# Start of SOURCE DOCUMENT

I really can't see "very" high happening given the relative failure of the D3x and 1Ds mk3 but $4000ish isn't really that close to those cameras on release in real terms, its just a bit of a premium over rival high resolution bodies from Nikon and Sony.

You look as well at the kind of lenses Canon would likely be hoping people buy with it like the 24-70mm F/2.8, the new 11-24mm F/4, the TS-E's, the 85mm 1.2, etc and there all pretty expensive.

My guess as well is that whilst the jump in resolution is significant its not nearly as significant as the D800 was, both relative to the resolution its surpassing and to the needs of many users. By pricing the D800 very competitively Nikon could get a good number of users to switch brands, here I think its more about Canon holding onto existing customers and if the alternative means selling a large investment in lenses then Nikon won't overall be cheaper.


----------



## tcmatthews (Feb 1, 2015)

If it is much more than $3,500 I will simply buy a A7RII (A9) or what ever Sony calls it. At 3000 things become more interesting. My guess is 3,499. As it is, I am at least a year away from my next camera purchase. So I can wait to make my discussion. 

I also thing they want to keep it Prosumer.


----------



## zim (Feb 1, 2015)

xps said:


> http://www.techtoyreviews.com/canon-5ds-image-leaked-price-tag-3800/
> 
> 
> According to Kenrockwell, which is the most reliable source and famous website for evaluating the camera and lens posted a live photo of Canon 5DS, it’s identical to pictures leaked on the Internet. Ken – the site owner said he had hand on model mock up of the Canon 5DS and brought into the studio to shoot with the 100mm F / 2 lens. In addition, *Ken also revealed the price of the Canon 5DS will be $ 3800, approximately 2,35968 rupees. Meanwhile Canon 5DS R version will cost $ 4300, approximately 2,67016 rupees*



Glad ol' Kenny boy agrees with me then!

# End of SOURCE DOCUMENT
# Start of COLLECTED MATERIAL

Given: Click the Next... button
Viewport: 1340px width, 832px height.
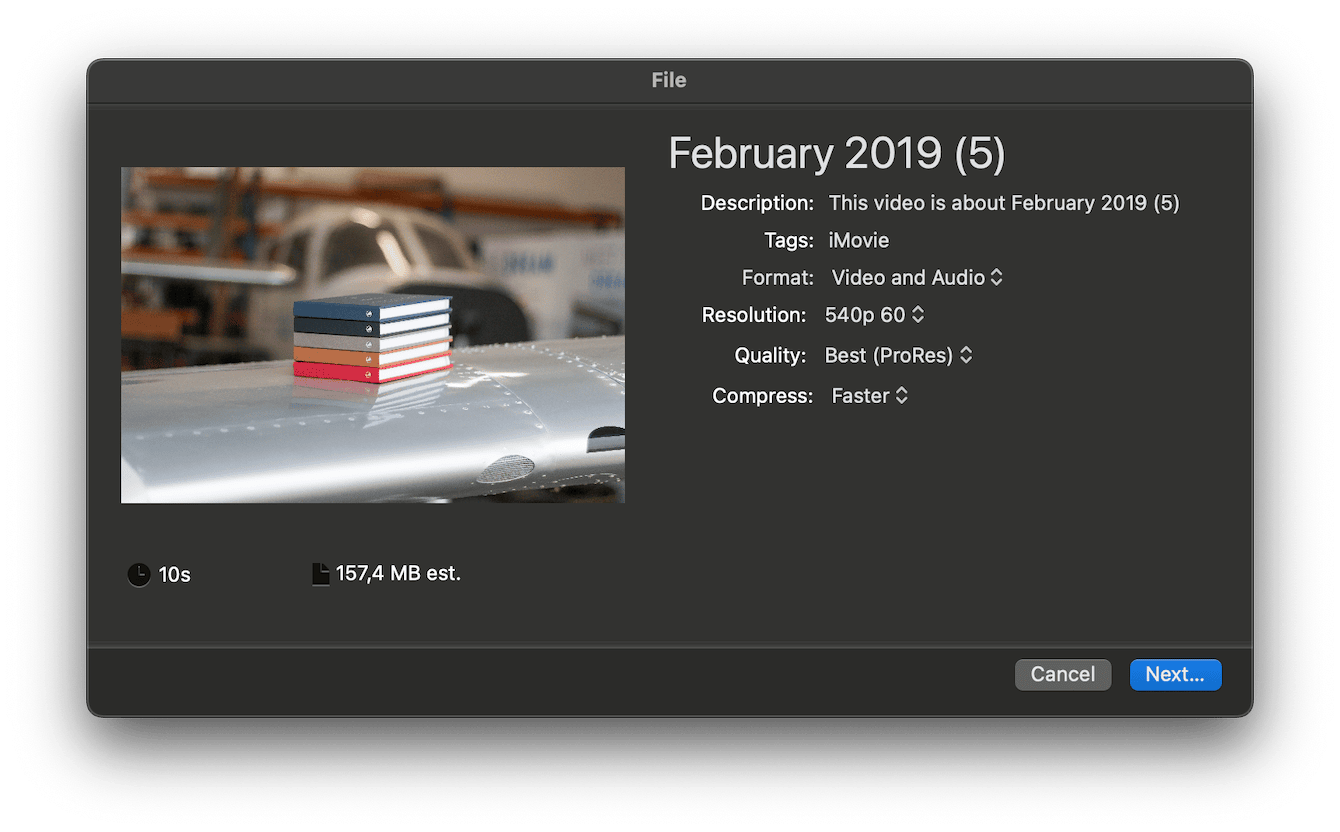Looking at the screenshot, I should coord(1175,675).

# End of COLLECTED MATERIAL

● YOUR INSTRUCTIONS: Reproduce, word for word, the passage of the forum discussion on Canon 5DS pricing that opens with the words containing "My guess as" and closes with "overall be cheaper.".

● RESPONSE BELOW:
My guess as well is that whilst the jump in resolution is significant its not nearly as significant as the D800 was, both relative to the resolution its surpassing and to the needs of many users. By pricing the D800 very competitively Nikon could get a good number of users to switch brands, here I think its more about Canon holding onto existing customers and if the alternative means selling a large investment in lenses then Nikon won't overall be cheaper.